Kenneth Augustus Muir Mackenzie, 1st Baron Muir Mackenzie, was a British barrister, civil servant, and Labour politician.

Background and education

Muir Mackenzie was a younger son of Sir John Muir Mackenzie, 2nd Baronet, and Sophia Matilda, daughter of James Raymond Johnstone, of Alva, Clackmannanshire. He was educated at Charterhouse School and Balliol College, Oxford.
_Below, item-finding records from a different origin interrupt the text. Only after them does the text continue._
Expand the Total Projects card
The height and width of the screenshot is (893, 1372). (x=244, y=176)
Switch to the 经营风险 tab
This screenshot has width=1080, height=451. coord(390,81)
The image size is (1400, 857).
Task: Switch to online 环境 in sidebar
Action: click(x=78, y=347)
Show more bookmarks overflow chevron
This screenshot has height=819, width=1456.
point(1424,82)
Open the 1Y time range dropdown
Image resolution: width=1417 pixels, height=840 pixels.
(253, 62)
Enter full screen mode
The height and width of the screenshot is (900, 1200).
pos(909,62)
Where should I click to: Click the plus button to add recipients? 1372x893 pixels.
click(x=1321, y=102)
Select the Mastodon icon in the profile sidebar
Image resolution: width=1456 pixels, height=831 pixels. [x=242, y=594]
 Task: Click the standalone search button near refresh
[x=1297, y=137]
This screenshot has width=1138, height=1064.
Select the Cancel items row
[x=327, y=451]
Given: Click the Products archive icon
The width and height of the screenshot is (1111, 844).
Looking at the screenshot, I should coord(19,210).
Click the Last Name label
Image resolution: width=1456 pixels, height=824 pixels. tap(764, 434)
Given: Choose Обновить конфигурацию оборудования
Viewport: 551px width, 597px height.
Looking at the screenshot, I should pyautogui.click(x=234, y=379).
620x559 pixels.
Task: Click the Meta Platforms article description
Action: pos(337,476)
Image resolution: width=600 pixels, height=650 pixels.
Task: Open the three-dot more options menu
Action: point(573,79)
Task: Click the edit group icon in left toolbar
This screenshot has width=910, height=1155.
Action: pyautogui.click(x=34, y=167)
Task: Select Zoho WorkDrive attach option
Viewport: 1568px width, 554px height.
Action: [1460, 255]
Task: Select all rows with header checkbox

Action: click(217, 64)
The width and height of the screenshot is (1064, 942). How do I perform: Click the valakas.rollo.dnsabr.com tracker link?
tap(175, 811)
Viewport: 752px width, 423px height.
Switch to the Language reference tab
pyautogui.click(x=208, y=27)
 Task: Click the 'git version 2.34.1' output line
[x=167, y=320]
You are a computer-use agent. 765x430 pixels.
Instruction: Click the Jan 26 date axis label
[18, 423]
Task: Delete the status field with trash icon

In 1873 he was called to the Bar, Lincoln's Inn.

Career

Muir Mackenzie was Clerk of the Crown in Chancery from 1885 to 1915 and served as Permanent Secretary to the Lord Chancellor from 1890 to 1915. He was appointed a Queen's Counsel in 1887 and a Bencher of Lincoln's Inn in 1891. He was made a CB in 1893, a KCB in 1898 and a GCB in 1911 and in 1915 he was raised to the peerage as Baron Muir Mackenzie, of Delvine in the County of Perth. In February 1924 Muir Mackenzie, then aged 78, was appointed a Lord-in-waiting by Prime Minister Ramsay MacDonald, head of the first ever Labour government, and was sworn of the Privy Council the same year. He held this position until the government fell in November 1924 and again from 1929 to 1930. At the time of his death he was the oldest government minister of the twentieth century.

Family

Lord Muir-Mackenzie married Amelia, daughter of William Graham, MP, in 1874. They had one son and three daughters. His wife died in 1900 and his only son William in 1901, aged 25 and unmarried. Muir-Mackenzie died at his home in Cumberland Terrace, Regent's Park, London, in May 1930, aged 84, and was cremated at Golders Green Crematorium. As he had no surviving male issue the barony became extinct on his death.